I have to say that all in all I was not impressed with the new Home Depot in Waynesboro, and I can’t say I can recommend it to friends and family members. I can’t even say I’m particularly inclined to go back there again myself, for that matter. I’ll stick with Lowe’s in Staunton (and Waynesboro when it gets built) for all those kinds of needs. Home Depot just turned me off.

Then to top off a day that included a stressful time at work (think Murphy’s Law) and a lousy Home Depot experience, there was a cat on the road to my house standing there like a deer in the headlights. I slowed and stopped, while trying to get the cat off the road. I generally don’t like running over small animals in the road, and try to shoo them off or avoid them if possible. Last small animal I hit was a skunk on US 11 coming back from Harrisonburg in 2003 that I spotted too late to miss. Talk about a real stinker. Thankfully, it was raining that day, so the smell didn’t last too long.

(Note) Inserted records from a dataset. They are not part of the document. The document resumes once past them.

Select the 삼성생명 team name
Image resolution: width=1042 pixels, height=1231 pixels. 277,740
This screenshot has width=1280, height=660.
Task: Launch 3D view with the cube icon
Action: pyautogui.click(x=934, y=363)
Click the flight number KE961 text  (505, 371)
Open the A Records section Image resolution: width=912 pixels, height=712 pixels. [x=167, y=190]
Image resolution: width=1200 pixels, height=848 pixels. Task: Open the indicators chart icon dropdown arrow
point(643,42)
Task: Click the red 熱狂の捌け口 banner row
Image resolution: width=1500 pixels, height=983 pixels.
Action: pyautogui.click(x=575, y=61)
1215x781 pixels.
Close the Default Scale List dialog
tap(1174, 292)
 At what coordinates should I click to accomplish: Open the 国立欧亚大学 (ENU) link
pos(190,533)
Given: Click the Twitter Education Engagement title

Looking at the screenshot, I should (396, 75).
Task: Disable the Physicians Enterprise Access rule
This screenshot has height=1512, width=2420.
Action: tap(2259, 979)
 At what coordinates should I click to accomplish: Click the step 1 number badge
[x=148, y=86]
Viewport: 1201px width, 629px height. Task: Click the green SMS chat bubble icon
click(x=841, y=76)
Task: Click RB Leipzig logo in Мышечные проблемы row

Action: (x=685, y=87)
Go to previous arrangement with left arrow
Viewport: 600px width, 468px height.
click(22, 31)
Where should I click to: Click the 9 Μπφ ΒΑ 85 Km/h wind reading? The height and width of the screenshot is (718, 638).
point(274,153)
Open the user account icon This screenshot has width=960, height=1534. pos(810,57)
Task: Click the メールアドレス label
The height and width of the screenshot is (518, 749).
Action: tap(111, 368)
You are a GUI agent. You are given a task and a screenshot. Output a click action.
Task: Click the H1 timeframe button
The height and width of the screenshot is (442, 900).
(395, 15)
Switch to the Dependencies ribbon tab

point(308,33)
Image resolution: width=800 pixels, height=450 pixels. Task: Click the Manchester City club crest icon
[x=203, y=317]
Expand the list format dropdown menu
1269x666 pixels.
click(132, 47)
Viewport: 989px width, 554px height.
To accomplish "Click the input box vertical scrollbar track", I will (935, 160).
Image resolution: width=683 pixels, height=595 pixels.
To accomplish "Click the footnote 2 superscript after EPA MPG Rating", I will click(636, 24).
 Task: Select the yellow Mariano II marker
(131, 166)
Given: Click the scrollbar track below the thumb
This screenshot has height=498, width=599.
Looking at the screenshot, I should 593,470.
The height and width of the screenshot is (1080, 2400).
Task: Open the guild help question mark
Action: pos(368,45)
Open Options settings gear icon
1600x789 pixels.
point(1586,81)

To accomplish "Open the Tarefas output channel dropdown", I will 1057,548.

Now with most domestic animals that I find lingering in the road, I usually use the horn on my car to shoo them off. One or two short blasts on the horn usually sends the animal running to the side of the road. I usually don’t even have to slow down. With this cat, it didn’t do any good. So I had to slow down to a crawl. I send a series of short, staccato blasts with the horn. That usually does it, too, if the first attempt fails. No avail. Stupid cat. Then we went in for the kill, so to speak (the cat emerged alive and unscathed, just to let you know, in case you’re thinking to the contrary). So I leaned on the horn for a few seconds. Some response, but not enough. So I leaned on it again, and stayed on it until I could proceed. That cat moved to the side of the road.

Web site: An article called "Buyer beware at liquidation sales" - something to be mindful of when you go bargain hunting

Song: Labyrinth Zone, from Sonic the Hedgehog

Quote: "And I'm not particularly inclined to go there again."